Pixel coordinate grounding data:
BEGIN

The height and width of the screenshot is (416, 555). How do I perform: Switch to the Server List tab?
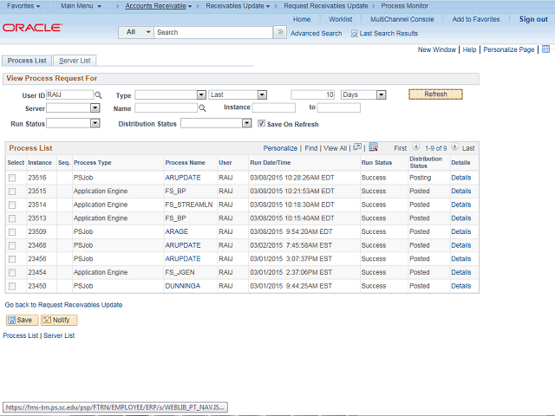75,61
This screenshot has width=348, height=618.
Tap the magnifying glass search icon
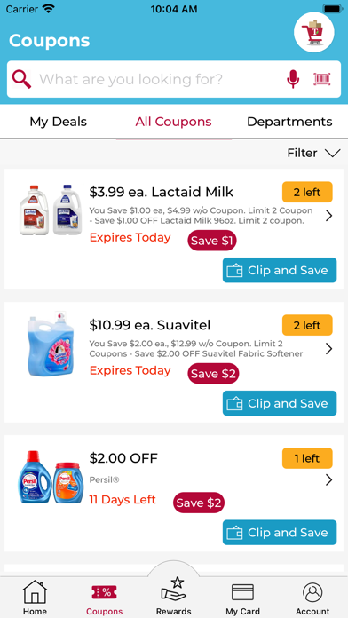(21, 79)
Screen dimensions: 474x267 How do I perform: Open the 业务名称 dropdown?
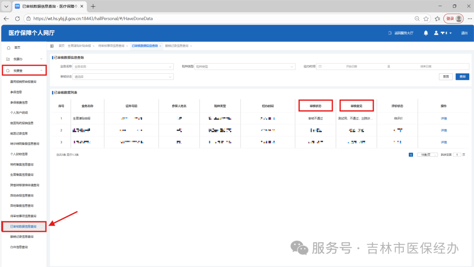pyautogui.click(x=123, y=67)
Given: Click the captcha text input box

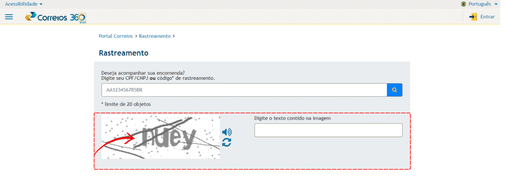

END

**Problem details:**
The lines to repeat start at the one holding "Screen dimensions: 474x267" and run through the last line of the records above; write them out exactly, both ends included, but not the pictures.

**Exercise response:**
Screen dimensions: 474x267 How do I perform: Open the 业务名称 dropdown?
pyautogui.click(x=123, y=67)
Given: Click the captcha text input box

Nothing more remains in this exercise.